Salted and cured a bit, it wasn’t bad tasting, either, although definitely not something the Mick wanted as a staple of his diet, especially with a Sustaining Ring taking care of all his energy needs. Follow current novels on novel(ꜰ)ire.net

He swayed between two trees, Laird rose up as he came up on legs wrapped in tanned caribou furs, his Sword ignited into Firephasing, and he cut again, whispering “Now!” into his coms, and violence erupted in the northern forest again.

---

Hrafnar held his axe before him, his teeth gnashing as he looked around into the darkness under the boughs, the many trunks, the heaped drifts, all places an enemy could be concealed.

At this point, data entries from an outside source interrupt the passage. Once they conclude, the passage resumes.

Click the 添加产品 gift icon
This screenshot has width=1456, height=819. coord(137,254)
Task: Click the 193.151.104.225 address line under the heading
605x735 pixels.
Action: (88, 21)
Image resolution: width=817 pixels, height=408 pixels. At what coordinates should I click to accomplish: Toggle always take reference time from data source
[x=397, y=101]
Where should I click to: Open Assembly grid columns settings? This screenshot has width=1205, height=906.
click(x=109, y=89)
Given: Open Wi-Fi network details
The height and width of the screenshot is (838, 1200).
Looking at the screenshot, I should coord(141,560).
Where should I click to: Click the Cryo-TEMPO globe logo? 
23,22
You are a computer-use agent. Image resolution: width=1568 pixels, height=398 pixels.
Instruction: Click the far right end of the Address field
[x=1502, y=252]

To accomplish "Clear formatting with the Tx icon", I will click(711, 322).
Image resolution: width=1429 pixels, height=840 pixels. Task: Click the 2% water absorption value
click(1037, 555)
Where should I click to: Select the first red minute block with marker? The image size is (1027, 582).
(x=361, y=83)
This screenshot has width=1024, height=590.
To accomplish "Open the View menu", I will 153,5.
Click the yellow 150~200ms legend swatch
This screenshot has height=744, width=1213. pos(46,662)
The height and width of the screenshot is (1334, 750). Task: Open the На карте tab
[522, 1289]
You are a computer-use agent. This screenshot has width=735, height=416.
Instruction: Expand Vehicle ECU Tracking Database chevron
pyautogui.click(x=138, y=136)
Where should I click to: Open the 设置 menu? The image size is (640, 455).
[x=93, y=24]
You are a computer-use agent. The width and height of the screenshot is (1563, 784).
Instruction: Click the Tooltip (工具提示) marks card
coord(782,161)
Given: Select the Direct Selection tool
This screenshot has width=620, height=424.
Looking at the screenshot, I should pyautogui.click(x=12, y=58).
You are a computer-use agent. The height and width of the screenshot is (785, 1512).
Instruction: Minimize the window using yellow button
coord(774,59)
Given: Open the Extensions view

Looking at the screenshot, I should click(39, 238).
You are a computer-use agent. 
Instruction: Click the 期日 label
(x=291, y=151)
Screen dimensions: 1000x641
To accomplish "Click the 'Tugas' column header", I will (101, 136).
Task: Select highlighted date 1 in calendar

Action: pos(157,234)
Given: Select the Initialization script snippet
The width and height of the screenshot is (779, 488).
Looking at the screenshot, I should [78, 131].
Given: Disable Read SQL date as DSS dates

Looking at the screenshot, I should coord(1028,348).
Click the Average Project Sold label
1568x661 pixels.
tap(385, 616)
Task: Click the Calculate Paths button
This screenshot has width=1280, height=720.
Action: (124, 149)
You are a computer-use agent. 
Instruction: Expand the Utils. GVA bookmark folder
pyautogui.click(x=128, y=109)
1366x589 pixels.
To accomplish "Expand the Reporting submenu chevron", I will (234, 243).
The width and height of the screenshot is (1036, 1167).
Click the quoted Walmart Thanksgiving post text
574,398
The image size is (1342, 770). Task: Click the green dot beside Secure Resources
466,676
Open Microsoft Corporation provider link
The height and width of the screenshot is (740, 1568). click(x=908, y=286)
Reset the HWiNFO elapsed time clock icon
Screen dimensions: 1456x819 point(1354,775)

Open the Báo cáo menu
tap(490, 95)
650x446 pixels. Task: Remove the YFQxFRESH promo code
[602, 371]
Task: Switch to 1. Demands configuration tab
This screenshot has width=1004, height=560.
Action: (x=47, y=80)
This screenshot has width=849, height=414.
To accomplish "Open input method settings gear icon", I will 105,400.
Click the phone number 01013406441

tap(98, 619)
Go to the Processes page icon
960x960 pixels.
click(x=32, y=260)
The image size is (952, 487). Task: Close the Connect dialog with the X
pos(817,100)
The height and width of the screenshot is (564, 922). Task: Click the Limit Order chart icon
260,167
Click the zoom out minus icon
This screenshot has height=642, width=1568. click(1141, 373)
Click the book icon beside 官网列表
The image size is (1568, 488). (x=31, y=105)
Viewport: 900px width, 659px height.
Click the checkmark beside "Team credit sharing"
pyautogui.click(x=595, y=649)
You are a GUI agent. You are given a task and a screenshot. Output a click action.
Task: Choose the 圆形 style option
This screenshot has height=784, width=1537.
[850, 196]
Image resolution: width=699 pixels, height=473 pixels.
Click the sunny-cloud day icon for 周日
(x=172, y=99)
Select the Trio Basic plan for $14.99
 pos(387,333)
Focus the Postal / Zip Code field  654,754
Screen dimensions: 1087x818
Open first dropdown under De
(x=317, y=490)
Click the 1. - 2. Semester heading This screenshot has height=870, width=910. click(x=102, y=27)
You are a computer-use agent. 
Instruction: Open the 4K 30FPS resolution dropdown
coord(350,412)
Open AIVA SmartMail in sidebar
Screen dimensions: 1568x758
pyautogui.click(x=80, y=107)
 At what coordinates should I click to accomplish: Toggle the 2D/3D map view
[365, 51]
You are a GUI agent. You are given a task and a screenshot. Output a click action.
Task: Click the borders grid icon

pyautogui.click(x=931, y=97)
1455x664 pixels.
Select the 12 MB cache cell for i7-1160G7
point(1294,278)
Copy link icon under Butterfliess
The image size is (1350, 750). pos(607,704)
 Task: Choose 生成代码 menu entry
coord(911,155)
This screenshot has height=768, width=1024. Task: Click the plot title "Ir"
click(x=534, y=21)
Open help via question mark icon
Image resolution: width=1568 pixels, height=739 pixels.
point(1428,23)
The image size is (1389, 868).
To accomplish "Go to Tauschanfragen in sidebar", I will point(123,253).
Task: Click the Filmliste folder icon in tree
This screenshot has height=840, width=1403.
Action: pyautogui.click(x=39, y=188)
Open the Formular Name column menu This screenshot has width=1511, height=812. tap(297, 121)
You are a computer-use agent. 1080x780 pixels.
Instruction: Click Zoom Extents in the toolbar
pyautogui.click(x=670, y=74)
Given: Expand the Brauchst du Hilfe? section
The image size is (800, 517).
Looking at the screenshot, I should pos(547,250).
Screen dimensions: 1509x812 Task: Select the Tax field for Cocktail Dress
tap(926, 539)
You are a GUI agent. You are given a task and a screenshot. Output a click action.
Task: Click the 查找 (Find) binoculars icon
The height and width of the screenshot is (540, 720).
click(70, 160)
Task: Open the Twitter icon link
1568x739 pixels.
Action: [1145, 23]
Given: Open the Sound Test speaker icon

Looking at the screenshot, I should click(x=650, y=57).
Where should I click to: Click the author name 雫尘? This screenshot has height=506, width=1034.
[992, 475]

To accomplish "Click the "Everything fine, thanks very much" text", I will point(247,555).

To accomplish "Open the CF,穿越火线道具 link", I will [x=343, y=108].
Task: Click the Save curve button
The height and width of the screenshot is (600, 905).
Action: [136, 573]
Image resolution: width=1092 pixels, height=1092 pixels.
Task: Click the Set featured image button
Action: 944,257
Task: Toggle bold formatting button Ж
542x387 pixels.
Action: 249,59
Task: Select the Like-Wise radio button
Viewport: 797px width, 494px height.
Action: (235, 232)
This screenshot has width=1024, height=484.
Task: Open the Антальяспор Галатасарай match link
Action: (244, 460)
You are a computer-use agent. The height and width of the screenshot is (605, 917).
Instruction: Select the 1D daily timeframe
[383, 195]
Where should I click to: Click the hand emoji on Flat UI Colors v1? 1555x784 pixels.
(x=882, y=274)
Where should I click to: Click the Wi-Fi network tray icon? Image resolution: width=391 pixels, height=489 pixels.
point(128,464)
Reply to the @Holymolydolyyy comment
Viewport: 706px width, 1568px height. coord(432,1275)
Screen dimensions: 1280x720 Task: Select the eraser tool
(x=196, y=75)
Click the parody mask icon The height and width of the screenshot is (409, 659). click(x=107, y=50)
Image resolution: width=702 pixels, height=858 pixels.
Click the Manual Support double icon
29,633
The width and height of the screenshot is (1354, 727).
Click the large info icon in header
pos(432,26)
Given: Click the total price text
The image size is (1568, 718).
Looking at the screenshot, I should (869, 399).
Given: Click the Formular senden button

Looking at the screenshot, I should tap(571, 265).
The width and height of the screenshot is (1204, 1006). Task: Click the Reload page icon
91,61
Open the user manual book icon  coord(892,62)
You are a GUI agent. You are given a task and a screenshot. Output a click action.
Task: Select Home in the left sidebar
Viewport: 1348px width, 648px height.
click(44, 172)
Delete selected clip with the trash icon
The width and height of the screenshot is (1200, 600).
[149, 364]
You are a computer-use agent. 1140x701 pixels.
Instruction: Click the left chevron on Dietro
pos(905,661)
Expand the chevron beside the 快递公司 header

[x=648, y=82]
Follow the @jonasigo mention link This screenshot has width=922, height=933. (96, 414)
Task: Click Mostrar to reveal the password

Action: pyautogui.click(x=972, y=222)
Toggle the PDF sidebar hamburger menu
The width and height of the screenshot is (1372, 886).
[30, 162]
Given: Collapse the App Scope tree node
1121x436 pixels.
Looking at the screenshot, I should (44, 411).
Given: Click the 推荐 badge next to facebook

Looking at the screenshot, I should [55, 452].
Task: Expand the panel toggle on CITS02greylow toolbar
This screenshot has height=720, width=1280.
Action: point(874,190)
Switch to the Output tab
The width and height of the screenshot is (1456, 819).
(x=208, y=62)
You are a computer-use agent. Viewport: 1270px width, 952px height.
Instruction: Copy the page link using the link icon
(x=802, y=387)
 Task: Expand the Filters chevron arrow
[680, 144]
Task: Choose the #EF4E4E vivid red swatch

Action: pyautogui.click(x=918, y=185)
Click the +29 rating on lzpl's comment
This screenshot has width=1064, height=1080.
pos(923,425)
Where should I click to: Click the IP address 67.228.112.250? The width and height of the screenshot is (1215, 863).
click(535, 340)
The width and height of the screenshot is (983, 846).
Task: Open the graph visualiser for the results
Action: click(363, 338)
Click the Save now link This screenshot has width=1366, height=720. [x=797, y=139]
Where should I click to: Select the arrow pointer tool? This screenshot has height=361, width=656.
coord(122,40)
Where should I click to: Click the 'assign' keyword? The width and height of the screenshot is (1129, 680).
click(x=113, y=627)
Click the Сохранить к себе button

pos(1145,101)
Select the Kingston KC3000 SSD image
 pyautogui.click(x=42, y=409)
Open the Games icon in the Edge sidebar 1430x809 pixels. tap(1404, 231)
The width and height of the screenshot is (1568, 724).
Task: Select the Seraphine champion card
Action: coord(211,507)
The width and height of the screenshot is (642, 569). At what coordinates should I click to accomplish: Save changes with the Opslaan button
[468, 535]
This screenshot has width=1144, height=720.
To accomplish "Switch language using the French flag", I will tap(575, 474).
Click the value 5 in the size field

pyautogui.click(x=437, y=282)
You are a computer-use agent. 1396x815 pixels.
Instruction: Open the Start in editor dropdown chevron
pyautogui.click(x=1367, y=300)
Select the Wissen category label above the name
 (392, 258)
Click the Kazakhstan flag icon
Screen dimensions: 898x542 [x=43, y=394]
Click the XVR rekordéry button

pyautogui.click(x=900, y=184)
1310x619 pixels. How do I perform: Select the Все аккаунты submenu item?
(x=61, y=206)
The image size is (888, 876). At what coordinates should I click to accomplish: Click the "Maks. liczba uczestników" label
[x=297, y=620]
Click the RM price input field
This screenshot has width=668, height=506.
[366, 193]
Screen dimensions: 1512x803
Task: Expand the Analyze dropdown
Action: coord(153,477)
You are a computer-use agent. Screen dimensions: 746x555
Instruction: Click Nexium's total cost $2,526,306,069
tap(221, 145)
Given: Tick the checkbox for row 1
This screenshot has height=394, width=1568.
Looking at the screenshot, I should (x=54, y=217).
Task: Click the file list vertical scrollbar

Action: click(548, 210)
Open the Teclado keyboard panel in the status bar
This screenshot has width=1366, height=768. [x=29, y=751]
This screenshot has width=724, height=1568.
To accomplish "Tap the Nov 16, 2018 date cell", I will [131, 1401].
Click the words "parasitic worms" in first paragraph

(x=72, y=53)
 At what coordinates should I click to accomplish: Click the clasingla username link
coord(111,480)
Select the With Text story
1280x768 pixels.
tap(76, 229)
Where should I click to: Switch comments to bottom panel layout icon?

The others were all dead, hacked down by blades that had erupted out of the very snowdrifts, small humans in white cloaks painted to blend into the landscape attacking with ferocity and skill. Axes and swords to the hamstrings and tendons, hammers and maces to the kneecaps and arches of the feet, all designed to first bring a giant down and in range of killing strokes, although a rare slash or stabbing into the leg or groin could also result in a lethal injury bleeding out at speed as pale and cold blood jetted out, glistening as it lay in and among the snow in liquid form, refusing to freeze, only to clot like jelly!

“Come on!” he roared, stamping his feet. “No more shadow games! See if you can fight me in the open! I am Hrafnar, of the Frusbrokur of Joklhjem! Let us see if you are cowards, or warriors!” he bellowed out in as much bravado as he could muster.

He could hear cries in the distance, some acknowledging his calls, but they did not promise any aid. Most were simply battle cries and bellows of pain that were trailing off one-by-one as, surrounded in the trees, cut off both ahead and behind if they tried to flee, the invading frost giants were taken down.